Susurró algo en francés y se puso de pie. Pensé que el color había regresado a su rostro, que se veía un poco menos alterada. Siguió al baño, como recuperando su rutina, y yo resumí mi investigación. Esa noche tenía que terminar la solicitud de una beca que me garantizaría un año más de investigación para mi disertación.
No volvimos a hablar hasta que nos acostamos en la cama. A pesar de que el apartamento era pequeño, desde que pagamos la primera renta habíamos llegado a un acuerdo silencioso en el que yo estudiaría en la sala vacía, y ella en el cuarto adicional que habíamos transformado en oficina y biblioteca. De este modo, nunca interrumpíamos las labores del otro.

Casi no me di cuenta cuando entró a la cama y se deslizó entre las sábanas. Insistí en quedarme despierto en la oscuridad, esperando porque ella me dijera algo. Siempre compartíamos minucias antes de dormir. Opiniones de algún profesor, o de nuestra más reciente investigación. Quizás algún rumor de las otras personas de la Escuela Graduada. Consideré abrazarla, halar su pequeño cuerpo hacia el mío.

En ocasiones como esas temía invadir su espacio. Habían grados de silencios entre nosotros: silencios-promesas, silencios-transiciones, silencios-alegría, silencios-cansancio. Pero esa noche aquella sordina era una de los otras, de las excepciones, de esas que no son simplemente breves ausencias. De esas que son océanos invencibles. De esas que hacen hincapié en que provenimos de islas en extremos distintos del planeta y que, por más que intentemos, jamás podremos sanar la brecha.

—No puedo dejar de pensar en él—dijo, casi cuando me quedaba dormido—cada vez que cierro los ojos soy yo la que está distraída entre los anaqueles. Soy yo la que, por un segundo, siente los huesos quebrándose. Me pregunto qué libro habrá sido el que buscaba.

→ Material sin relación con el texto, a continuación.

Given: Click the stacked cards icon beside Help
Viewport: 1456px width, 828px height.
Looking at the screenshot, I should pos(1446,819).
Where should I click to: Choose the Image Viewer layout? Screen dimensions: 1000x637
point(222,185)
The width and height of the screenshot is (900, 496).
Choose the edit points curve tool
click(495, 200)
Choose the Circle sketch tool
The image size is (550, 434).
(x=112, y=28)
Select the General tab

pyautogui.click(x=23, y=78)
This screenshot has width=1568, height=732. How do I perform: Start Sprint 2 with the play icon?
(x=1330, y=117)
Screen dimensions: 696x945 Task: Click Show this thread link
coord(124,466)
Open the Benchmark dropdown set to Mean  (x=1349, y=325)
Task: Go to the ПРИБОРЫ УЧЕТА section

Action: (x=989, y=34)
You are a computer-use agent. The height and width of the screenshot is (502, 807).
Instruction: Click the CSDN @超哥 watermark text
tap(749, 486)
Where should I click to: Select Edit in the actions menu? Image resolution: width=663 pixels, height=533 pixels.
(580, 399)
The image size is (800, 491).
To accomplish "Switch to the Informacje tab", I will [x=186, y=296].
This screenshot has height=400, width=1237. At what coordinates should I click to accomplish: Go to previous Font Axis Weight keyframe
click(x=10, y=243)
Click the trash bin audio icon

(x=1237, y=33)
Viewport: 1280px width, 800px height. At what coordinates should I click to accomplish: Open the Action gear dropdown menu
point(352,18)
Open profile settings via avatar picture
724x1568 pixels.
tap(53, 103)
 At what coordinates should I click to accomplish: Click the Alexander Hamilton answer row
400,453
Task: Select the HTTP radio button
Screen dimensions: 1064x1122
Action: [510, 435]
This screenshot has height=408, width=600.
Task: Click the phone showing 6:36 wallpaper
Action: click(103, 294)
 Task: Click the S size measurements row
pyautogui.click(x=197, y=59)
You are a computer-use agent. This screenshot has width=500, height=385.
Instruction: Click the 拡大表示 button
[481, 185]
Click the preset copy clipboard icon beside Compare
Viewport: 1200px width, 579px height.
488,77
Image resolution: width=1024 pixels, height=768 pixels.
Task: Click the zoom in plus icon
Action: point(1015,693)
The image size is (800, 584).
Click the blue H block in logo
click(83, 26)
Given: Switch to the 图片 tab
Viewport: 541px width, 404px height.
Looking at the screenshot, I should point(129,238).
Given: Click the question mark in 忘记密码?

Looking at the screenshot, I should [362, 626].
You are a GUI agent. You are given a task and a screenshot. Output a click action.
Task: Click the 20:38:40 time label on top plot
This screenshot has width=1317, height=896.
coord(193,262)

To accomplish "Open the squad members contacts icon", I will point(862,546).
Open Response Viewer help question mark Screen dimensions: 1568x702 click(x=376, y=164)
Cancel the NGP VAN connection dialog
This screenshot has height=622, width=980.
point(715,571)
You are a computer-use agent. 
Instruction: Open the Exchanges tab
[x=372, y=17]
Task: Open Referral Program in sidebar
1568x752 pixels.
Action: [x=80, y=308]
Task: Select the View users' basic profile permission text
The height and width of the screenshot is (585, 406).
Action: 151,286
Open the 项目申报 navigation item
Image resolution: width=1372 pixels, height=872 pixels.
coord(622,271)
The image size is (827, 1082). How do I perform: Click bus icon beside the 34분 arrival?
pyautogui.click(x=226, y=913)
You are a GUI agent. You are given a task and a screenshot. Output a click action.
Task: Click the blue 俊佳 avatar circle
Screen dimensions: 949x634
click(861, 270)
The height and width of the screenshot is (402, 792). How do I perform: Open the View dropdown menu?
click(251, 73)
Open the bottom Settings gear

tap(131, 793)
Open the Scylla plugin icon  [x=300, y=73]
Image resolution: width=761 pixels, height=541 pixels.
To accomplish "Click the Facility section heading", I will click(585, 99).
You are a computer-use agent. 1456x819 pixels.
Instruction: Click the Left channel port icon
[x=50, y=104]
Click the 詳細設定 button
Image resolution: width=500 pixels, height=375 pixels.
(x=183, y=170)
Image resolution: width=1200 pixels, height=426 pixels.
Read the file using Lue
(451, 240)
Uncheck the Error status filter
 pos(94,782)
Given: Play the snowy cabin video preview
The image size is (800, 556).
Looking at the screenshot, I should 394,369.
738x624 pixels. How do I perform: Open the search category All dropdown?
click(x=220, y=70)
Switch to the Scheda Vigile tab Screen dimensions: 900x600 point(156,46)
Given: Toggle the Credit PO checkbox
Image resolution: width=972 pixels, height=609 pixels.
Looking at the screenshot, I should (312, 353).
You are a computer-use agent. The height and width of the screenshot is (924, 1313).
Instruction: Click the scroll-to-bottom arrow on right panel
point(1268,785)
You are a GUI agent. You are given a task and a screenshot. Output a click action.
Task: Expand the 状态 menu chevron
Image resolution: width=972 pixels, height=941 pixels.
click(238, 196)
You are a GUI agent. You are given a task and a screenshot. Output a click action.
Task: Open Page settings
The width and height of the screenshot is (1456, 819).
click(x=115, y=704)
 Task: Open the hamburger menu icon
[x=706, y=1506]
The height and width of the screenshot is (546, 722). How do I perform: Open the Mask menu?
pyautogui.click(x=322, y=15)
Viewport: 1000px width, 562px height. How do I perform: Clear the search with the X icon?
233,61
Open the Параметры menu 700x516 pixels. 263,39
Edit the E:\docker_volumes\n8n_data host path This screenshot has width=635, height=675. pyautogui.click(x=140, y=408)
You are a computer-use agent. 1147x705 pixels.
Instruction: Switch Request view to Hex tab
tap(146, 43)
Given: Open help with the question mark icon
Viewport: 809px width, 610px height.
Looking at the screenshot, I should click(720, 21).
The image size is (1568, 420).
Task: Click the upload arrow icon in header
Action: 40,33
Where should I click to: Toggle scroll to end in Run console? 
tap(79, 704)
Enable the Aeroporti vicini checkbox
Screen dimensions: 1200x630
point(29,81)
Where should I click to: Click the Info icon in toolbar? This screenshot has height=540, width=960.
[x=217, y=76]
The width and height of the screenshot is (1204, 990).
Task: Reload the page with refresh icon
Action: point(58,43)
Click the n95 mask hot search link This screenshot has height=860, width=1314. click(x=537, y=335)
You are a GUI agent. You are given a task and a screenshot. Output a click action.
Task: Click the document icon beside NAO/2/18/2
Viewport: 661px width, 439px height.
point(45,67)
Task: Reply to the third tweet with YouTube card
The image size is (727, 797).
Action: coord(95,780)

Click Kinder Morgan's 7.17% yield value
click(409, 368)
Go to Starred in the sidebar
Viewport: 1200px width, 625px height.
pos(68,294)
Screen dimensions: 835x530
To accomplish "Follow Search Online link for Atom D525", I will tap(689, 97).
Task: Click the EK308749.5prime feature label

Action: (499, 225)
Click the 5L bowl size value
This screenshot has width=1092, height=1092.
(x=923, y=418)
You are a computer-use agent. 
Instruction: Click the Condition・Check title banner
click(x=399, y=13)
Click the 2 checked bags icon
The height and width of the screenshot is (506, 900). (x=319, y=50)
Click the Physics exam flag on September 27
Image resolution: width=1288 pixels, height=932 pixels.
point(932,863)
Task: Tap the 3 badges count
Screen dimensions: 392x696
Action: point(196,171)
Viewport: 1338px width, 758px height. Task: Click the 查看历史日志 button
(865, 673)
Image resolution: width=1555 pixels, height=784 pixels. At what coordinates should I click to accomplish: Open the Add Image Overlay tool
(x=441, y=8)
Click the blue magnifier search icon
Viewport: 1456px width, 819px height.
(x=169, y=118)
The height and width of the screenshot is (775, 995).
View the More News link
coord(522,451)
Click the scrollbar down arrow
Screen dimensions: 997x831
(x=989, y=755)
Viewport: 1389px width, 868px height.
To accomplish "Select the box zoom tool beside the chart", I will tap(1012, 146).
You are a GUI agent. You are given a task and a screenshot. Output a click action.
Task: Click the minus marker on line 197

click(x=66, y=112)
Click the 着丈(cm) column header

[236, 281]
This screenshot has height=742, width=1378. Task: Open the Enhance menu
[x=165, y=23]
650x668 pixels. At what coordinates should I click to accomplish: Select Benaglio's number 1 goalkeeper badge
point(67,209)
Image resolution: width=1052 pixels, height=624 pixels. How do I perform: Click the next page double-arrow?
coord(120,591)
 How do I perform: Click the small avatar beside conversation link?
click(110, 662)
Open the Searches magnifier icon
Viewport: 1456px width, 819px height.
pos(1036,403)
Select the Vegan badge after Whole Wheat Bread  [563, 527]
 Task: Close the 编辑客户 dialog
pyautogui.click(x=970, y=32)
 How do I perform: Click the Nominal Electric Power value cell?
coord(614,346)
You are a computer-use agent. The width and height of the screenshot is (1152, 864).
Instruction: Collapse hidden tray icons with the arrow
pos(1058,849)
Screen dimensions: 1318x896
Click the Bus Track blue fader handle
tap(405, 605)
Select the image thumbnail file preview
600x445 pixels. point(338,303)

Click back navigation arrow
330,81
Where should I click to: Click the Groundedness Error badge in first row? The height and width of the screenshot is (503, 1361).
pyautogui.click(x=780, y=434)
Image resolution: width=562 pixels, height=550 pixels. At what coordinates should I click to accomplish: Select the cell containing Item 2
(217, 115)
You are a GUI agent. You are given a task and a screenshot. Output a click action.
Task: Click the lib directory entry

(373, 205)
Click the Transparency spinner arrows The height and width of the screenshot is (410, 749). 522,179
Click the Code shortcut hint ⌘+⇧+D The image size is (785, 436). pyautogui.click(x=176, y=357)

Sentí su cuerpo temblando. El breve murmuro de lágrimas crepitando por sus mejillas. Sentí que las placas tectónicas que mantenían las dos plazas de la cama unidas se desprendían en un silencioso terremoto. Que el océano que nos separaba se hacía más profundo que nunca. La escuché añadir algo en su idioma natal, esa lengua huérfana que sólo escapaba de su boca y que me era aún más inaccesible que el francés. Me abstuve de responder y aguanté la respiración. El aire se había espesado. Cerré los ojos lentamente, fingiéndome dormido. Afuera, oí el tren pasar.